PAGE EXTRACT |
________

According to statistics, 1,403 out of 23,270 kolkhozes had met the
year’s quotas as of October 1932.
Confiscating all food under the guise of grain procurements was only a
part of the operation. Peasants starved to death only when this
campaign was combined with a ban on information about the famine and
when the starving people were blockaded. There is no documented proof
of this ban on information, but it is an established fact that the
Kremlin refused to acknowledge the 1932-33 famine until Dec. 25, 1987.
Even top secret files contain no wording related to the famine. It was
used only in a closed segment of office documents with the status
“Special Folder.”
There is sufficient documented evidence of the blockade of villages
were all foodstuffs were confiscated. On Dec. 22, 1933, the CC VKP(B)
and the Sovnarkom of the USSR sent a coded message to the regions
bordering on Ukraine. It read: “It has become known to the CC VKP(B)
and the Sovnarkom of the USSR that peasants in the Kuban and Ukraine
have started leaving these territories en masse ‘in search of bread,’
head for CChO, Volga, Moscow oblast, Western region, and Belarus.
The CC VKP(B) and the Sovnarkom of the USSR have no doubt that this
exodus of peasants, like the one last year in Ukraine, has been
organized by the enemies of Soviet power, Socialist Revolutionaries,
and Polish agents in order to conduct propaganda, through peasants in
the northern territories of the USSR, aimed against the kolkhozes and
the Soviet authorities in general.”

________

RECORDS SHOWN |
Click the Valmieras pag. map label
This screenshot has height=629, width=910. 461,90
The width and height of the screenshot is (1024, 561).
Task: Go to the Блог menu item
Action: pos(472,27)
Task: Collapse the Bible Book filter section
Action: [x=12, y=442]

________

WRITTEN EXERCISE 1 | Set down the passage on the 1932–33 famine word for word, between "Confiscating all food" and "1933, the CC VKP(B)", inclusive.
WRITTEN EXERCISE 2 | Resume the passage on the 1932–33 famine, beginning immediately after its final sentence.

EXERCISE RESULT 1 |
Confiscating all food under the guise of grain procurements was only a
part of the operation. Peasants starved to death only when this
campaign was combined with a ban on information about the famine and
when the starving people were blockaded. There is no documented proof
of this ban on information, but it is an established fact that the
Kremlin refused to acknowledge the 1932-33 famine until Dec. 25, 1987.
Even top secret files contain no wording related to the famine. It was
used only in a closed segment of office documents with the status
“Special Folder.”
There is sufficient documented evidence of the blockade of villages
were all foodstuffs were confiscated. On Dec. 22, 1933, the CC VKP(B)

EXERCISE RESULT 2 |
I. Zelenin, the editor of
the third volume of the collection Tragediia sovetskogo sela (Tragedy
of the Soviet Village), included a comment saying that Stalin wrote it
himself (the signature has been preserved) and that Molotov’s signature
appeared only in a reprinted copy.
A few words about Stalin’s reference to the 1932 exodus of Ukrainian
peasants are in place. It is true that some three million peasants left
Ukraine and headed for neighboring regions in search of food after the
famine struck the Ukrainian SSR, caused by the 1931 grain procurement
campaign. Confiscation of all foodstuffs practically instantly
transformed peasants, who had long been starving and boiling with
anger, into an inert mass.
Stalindorf’s district party committee secretary Kiper informed the
Dnipropetrovsk oblast Communist Party committee on Feb. 25, 1933: “The
collective farmers’ despair has reached the limit; people have stopped
asking for help; they are lying around in their cold unheated homes,
awaiting death.” That is precisely the consequences Stalin had sought.
How long did the Cheka food confiscation operation last? It is
reasonable to assume that it ended with the start of a large-scale
campaign to aid the starving peasants. On February 7 the Politburo of
the CC VKP(B) adopted the first resolutions providing for food aid for
Dnipropetrovsk and Odesa oblast, 200,000 poods of rye in each case.
This aid, however, was meant for the “party and non-partisan activists
in the collective farms.” After the “devastating blow” rendered any
social outbursts impossible, Stalin’s wording changed; now the “kulak
saboteurs” were “non-partisan activists in the collective farms.”
PART
IV - The Day Weekly Digest in
English #6
Kyiv, Ukraine, Tuesday, 24 February 2009
9.
RUSSIAN FOREIGN MINISTRY’S INVASION OF THE INTERNET
Prior to the consideration of the Holodomor bill at the Verkhovna Rada
of Ukraine, the Federal Security Service (FSB) of the Russian
Federation handed over to Vesti a number of declassified materials
from its archives.
On Nov. 24, 2006, these
documents appeared in print, along with a commentary by the journalist
Yelena Loria who scolded the Ukrainian politicians for demanding
recognition of the Holodomor as an act of genocide against the
Ukrainian people, while trying to avoid mentioning the fact that the
famine struck the Volga region, the Northern Caucasus, the Urals,
Kazakhstan, and the Far East.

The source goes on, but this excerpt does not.